----- Article

BEAUTIFUL: CAROLE KING THE MUSICAL

My face ached from smiling from the opening moments to the triumphant finale. Of course it did, because this show is packed with one hit after another, from Carole King’s early hit making partnership with Gerry Goffin to her incredible solo triumph that started with the recording and release of the iconic album Tapestry.

Beautiful – tour – 2022 Production photos taken on the 28th February 2022, at Curve Theatre Leicester, Directed by Nikolai Foster

But as if that feast of premiere league pop was not enough, this show is well deserving of the title “Beautiful”.

Let me start with foundations of this production; the set is brilliantly conceived and executed, it works on every level, the lighting is equally impressive and the costumes are lavish when needed and simplistic but accurate for period when not. And the conceit of allowing the audience to gaze upward into the fly tower above the stage is magical, an open view of that magic behind all of the above.

King’s story is revealed to be one of highs and lows, the rise to fame and early love followed by romantic betrayal and doubt. There’s a sadness and a joy that is not only realised in the performance of those brilliant songs but also in the excellently portrayed drama which sits in intamte contrast to to the stunningly performed and choreographed set pieces that punctuate the story.

----------
----- Data segment

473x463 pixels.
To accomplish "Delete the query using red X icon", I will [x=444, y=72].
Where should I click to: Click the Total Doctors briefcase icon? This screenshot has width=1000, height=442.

----------

*What is being asked*
For each statement, say yes or no to whether it agrees with the review of Beautiful: Carole King the Musical, and quote the words of the review that decide it.
1. The set is described as brilliantly conceived and executed.
2. The audience is kept from seeing into the fly tower above the stage.
3. Carole King's solo success began with the recording and release of the album Tapestry.
The material has no connection to the review.

*Response to this exercise*
1. Yes: "the set is brilliantly conceived and executed"
2. No: "the conceit of allowing the audience to gaze upward into the fly tower above the stage is magical"
3. Yes: "her incredible solo triumph that started with the recording and release of the iconic album Tapestry"